Tugas yang Dikerjakan:
(1) Ganti "mengabdi" dengan "bertugas". Lalu tuliskan kembali bagian berita tentang guru honorer Mustamin yang dimulai dari "Ia diketahui mengabdi" dan berakhir pada "Sulawesi Selatan (Sulsel).".
(2) Susun lanjutan berita tentang guru honorer Mustamin yang dijanjikan diangkat menjadi PNS, mulai dari bagian terakhir yang ditampilkan.

Teks Bacaan:
※ ※ ※
Janji Diangkat Jadi PNS, Guru Honorer Malah Di-PHP 17 Tahun, Tanah Telanjur Dihibahkan ke Sekolah

Pilu guru honorer mengaku di-PHP untuk diangkat menjadi pegawai negeri sipil (PNS). Ia telah menunggu selama 17 tahun.

|
Getty Images dan Tribun Makassar
Ratnawati (kanan), istri Mustamin guru honorer yang dijanjikan diangkat jadi PNS namun tak kunjung terwujud. Tanah pribadinya telanjur dihibahkan ke sekolah. 

TRIBUNJATIM.COM - Pilu guru honorer mengaku di-PHP untuk diangkat menjadi pegawai negeri sipil (PNS).

Ia telah menunggu selama 17 tahun.

Namun janji itu tak kunjung terealisasikan hingga ia harus kehilangan tanahnya.

Tanahnya tersebut dihibahkan untuk membangun sekolah setelah dijanjikan diangkat jadi PNS 17 tahun lalu.

Sosok guru honorer di-PHP tersebut ialah Mustamin.

Ia diketahui mengabdi di UPT SDN 26, Lingkungan Ganjenga, Kelurahan Bulujaya, Kecamatan Bangkala Barat, Kabupaten Jeneponto, Sulawesi Selatan (Sulsel).

Baca juga: Kisah Guru asal Nganjuk Mengajar di Daerah Terpencil Madiun, Lewati Medan Sulit hingga Dorong Motor

Awalnya Mustamin menghibahkan tanahnya untuk pembangunan SDN 26 yang berjarak 100 meter dari kediamannya pada 2007 silam.

Ia kemudian dijanjikan akan diangkat menjadi PNS setelah mengabdi selama dua tahun di sekolah tersebut.

Menurut sang istri, Ratnawati (47) janji itu diketahui oleh pejabat perwakilan Bupati Jeneponto (Radjamilo) bersama anggota DPRD dan perwakilan Dinas Pendidikan.

Namun hingga 17 tahun berlalu, janji tersebut tak kunjung diwujudkan.
※ ※ ※
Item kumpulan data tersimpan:
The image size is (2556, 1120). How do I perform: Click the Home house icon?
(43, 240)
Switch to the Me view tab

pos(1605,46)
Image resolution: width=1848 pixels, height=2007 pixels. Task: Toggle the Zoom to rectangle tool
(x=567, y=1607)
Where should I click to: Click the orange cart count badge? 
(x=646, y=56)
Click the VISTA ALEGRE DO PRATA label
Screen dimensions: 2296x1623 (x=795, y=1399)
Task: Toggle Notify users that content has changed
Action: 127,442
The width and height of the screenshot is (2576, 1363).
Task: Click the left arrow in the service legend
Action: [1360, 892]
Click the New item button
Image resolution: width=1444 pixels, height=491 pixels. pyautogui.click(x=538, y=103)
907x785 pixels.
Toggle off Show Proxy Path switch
※ ※ ※
Jawaban Tugas:
(1)
Ia diketahui bertugas di UPT SDN 26, Lingkungan Ganjenga, Kelurahan Bulujaya, Kecamatan Bangkala Barat, Kabupaten Jeneponto, Sulawesi Selatan (Sulsel).

(2)
"Sampai sekarang tidak ada pengangkatan PNS untuk suamiku," ujar Ratna yang juga masih berstatus honorer, dikutip dari Tribun Makassar.

Janji pengangkatan PNS Mustamin hanya disampaikan melalui lisan tanpa keterangan tertulis.

Ratnawati (kanan), istri Mustamin guru honorer yang dijanjikan diangkat jadi PNS namun tak kunjung terwujud. Tanah pribadinya telanjur dihibahkan ke sekolah.
Ratnawati (kanan), istri Mustamin guru honorer yang dijanjikan diangkat jadi PNS namun tak kunjung terwujud. Tanah pribadinya telanjur dihibahkan ke sekolah. (Tribun Makassar)

Mustamin yang mengetahui hal tersebut mencoba membuat dokumen perjanjian tertulis melalui dusun setempat, namun upayanya tidak membuahkan hasil.

SDN 26 yang dibangun dengan kontribusi lahan pribadi Mustamin hingga kini belum juga memiliki kantor.

Ratna menyebutkan sang suami sempat kesal dan ingin menutup SDN 26, namun upayanya berhasil dicegah.

"Pernah mau nutup sekolah, tapi saya bilang dimanaka mau mengajar, saya juga kasihan sama anak-anak (siswa)," terangnya.

Ratnawati mengaku, ia bersama sang suami dinilai bersyarat untuk menjadi PNS.

Terlebih, keduanya telah mengabdi selama puluhan tahun sebagai guru honorer.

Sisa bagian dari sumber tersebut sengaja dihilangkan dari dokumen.